INTRODUCTION

A principal objective for Ocean Drilling Program (ODP) Leg 184 Site 1144 (20.05°N, 117.42°E; water depth = 2037 m) (Fig. F1) was to recover a complete sequence of high-sedimentation-rate hemipelagic sediments from the middle and late Pleistocene to address fundamental questions regarding the paleoenvironment in the South China Sea (SCS) and to reconstruct the history of the East Asian Monsoon on orbital to sub-Milankovitch timescales over the last 1 m.y.

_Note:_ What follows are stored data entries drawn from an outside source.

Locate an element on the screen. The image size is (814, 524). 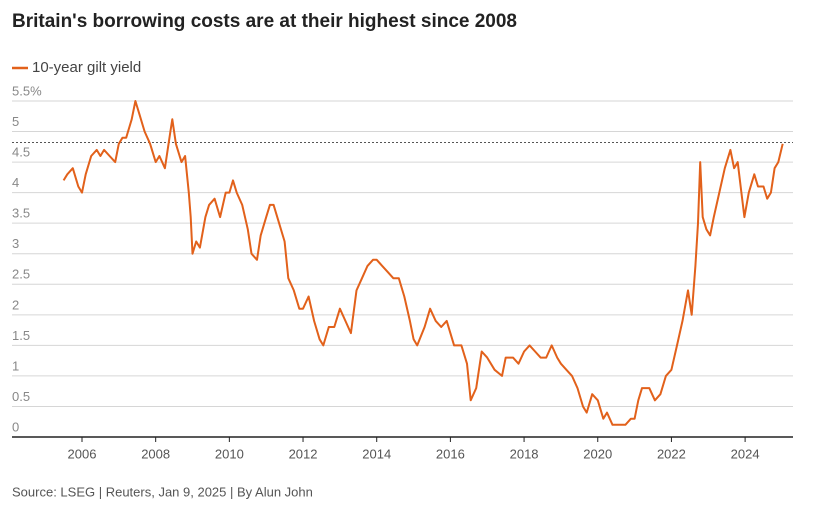
y-tick-label: 4 is located at coordinates (16, 182).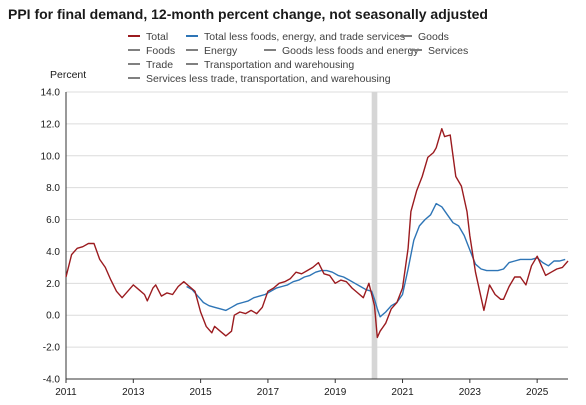 The width and height of the screenshot is (586, 405). Describe the element at coordinates (53, 220) in the screenshot. I see `y-tick-label: 6.0` at that location. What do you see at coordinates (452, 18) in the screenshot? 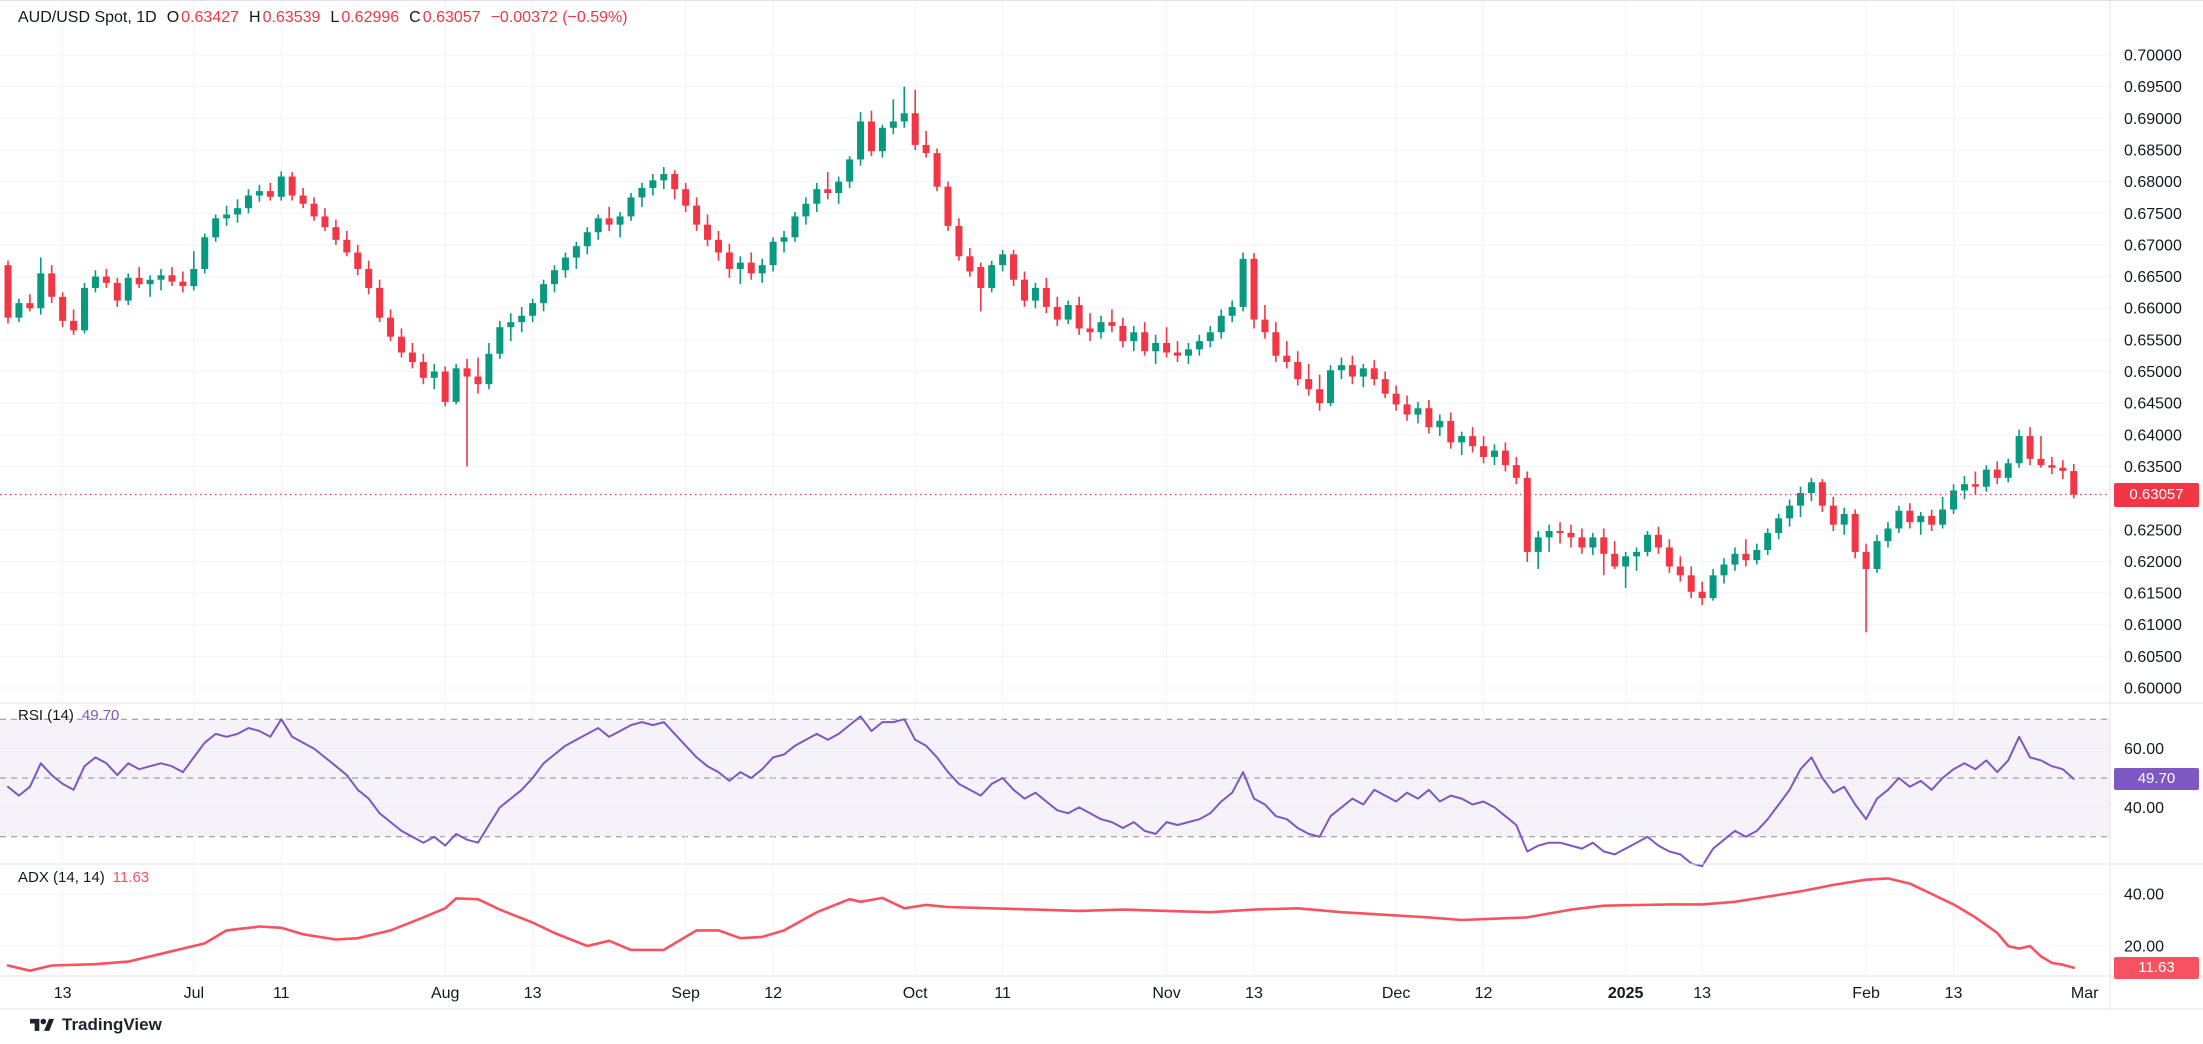
I see `close-value: 0.63057` at bounding box center [452, 18].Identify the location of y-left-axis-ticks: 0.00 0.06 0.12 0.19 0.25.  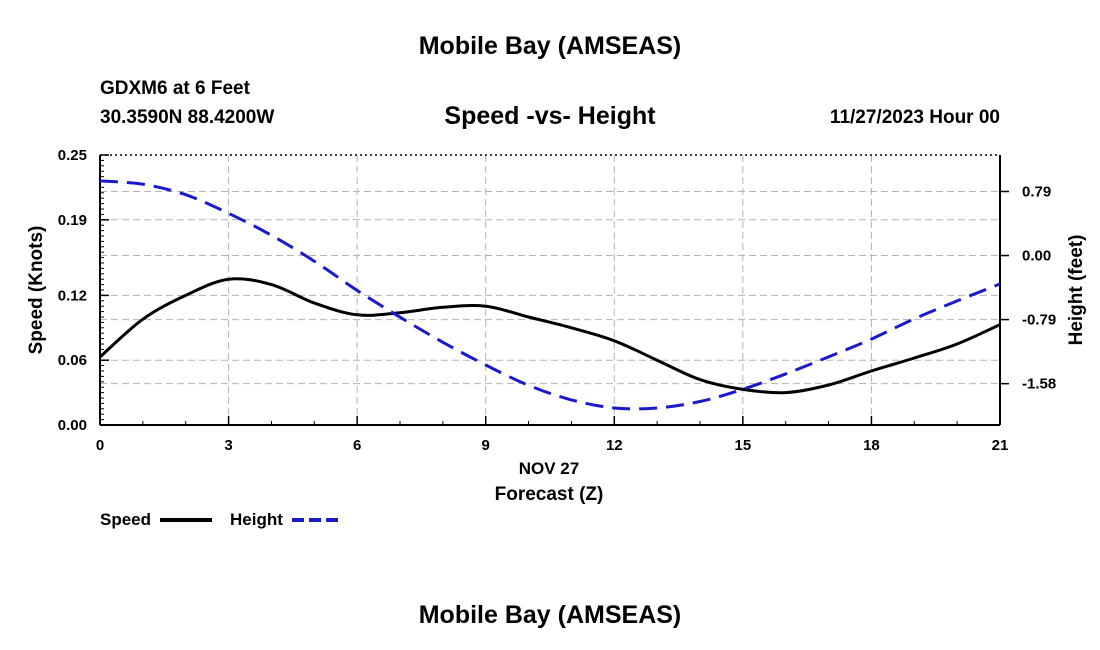
(84, 290).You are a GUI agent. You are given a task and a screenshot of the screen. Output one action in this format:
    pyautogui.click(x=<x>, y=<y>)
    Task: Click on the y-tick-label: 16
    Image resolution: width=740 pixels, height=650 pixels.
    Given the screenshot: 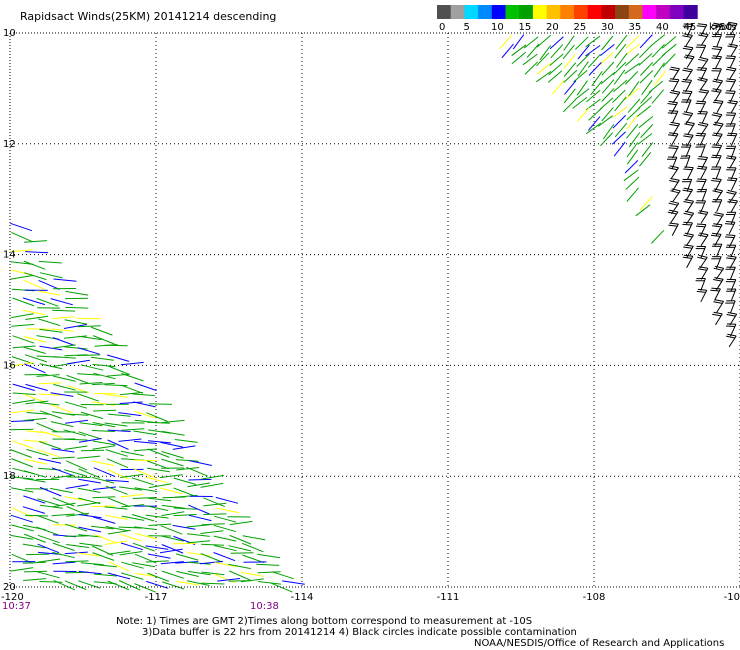 What is the action you would take?
    pyautogui.click(x=10, y=366)
    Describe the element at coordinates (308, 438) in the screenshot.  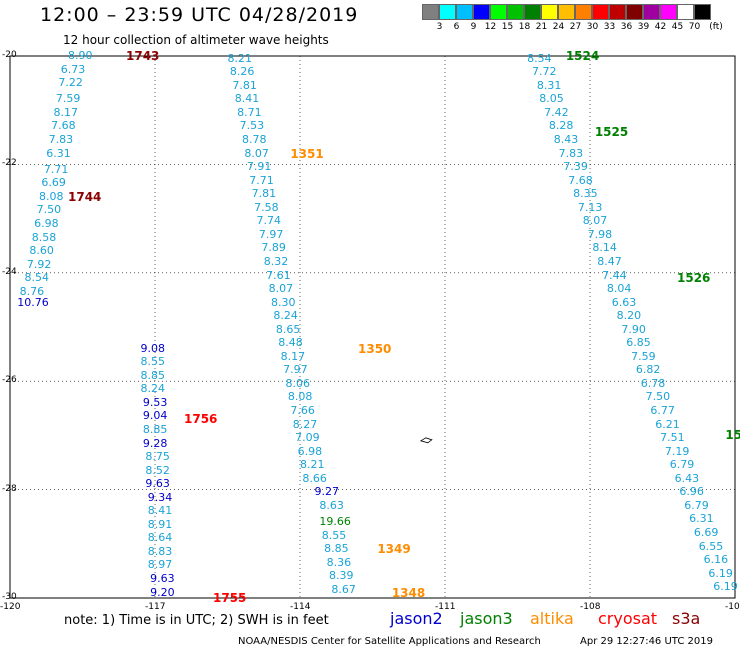
I see `wave-height-value: 7.09` at that location.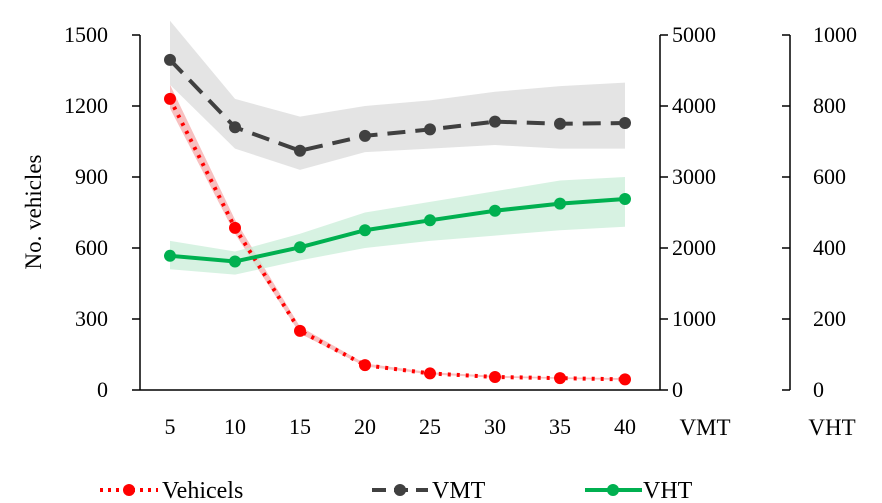 The image size is (882, 503). Describe the element at coordinates (170, 426) in the screenshot. I see `x-tick-label: 5` at that location.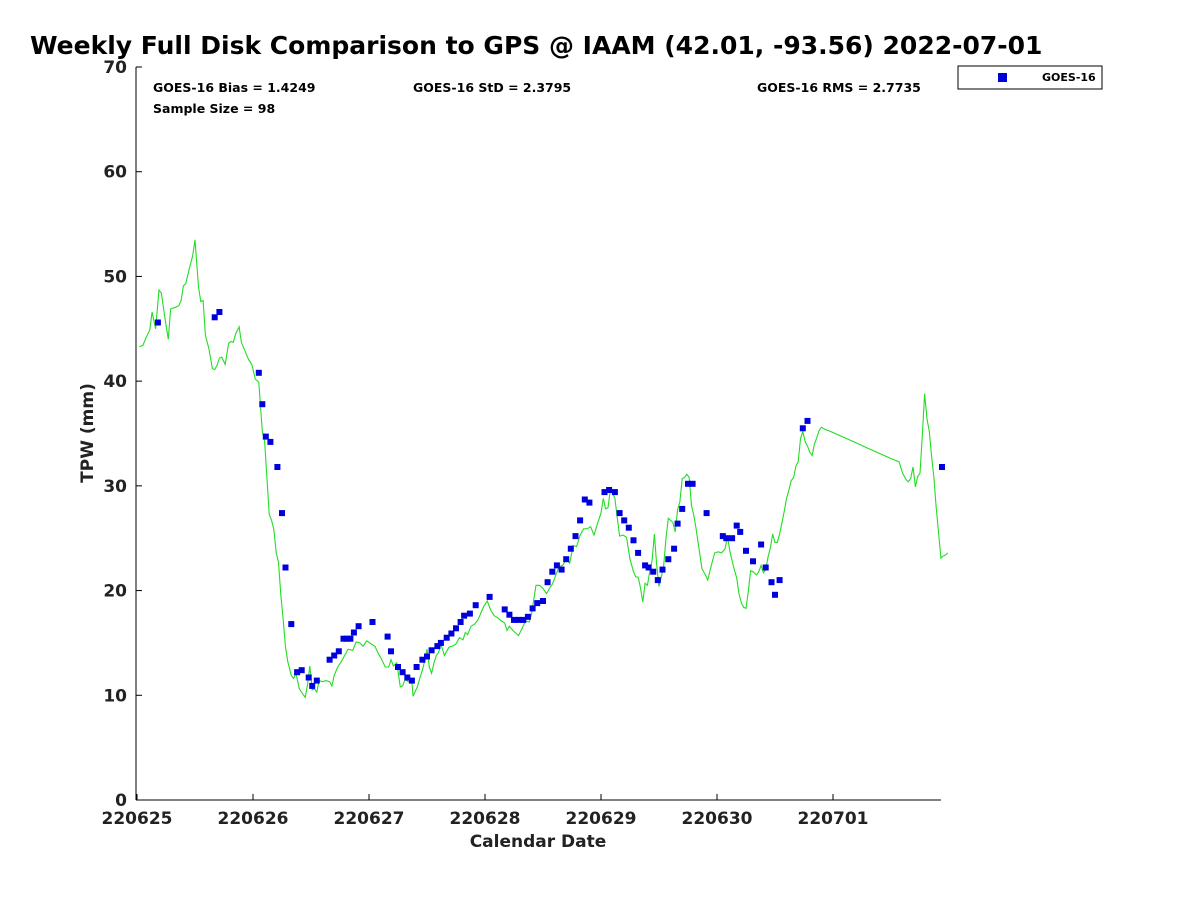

To date, only a few published paleoceanographic records from Southeast Asian marginal seas provide a time resolution sufficient to resolve high-frequency variations in local ocean circulation and paleoclimate. The high accumulation rates at Site 1144 (Fig. F1), retrieved from a thick hemipelagic sediment drift (Sarnthein et al., 1994; Shipboard Scientific Party, 2000) on the northern continental slope of the SCS, offer an unprecedented opportunity to reconstruct Quaternary monsoon variations on millennial to centennial timescales.

Our primary goals are (1) to provide a detailed and reliable high-resolution stable isotope stratigraphy for the northern SCS over the last 1 m.y.; (2) to uncover stratigraphic gaps in centennial to millennial climate oscillations during the Brunhes Chron, with special focus on the last six glacial and interglacial periods; and (3) to compare paleoclimatic variability inferred from stable isotopes of planktonic foraminifers during marine isotope Stages (MIS) 1–5 with the Greenland ice core GISP2 record and thus establish the links between marine and terrestrial records.

Additionally, this stratigraphy forms the paleoclimatic framework and precise age model for a number of paleoceanographic and paleoclimatic studies published in this volume (Tamburini et al., Boulay et al.) and elsewhere (Higginson et al., 2003).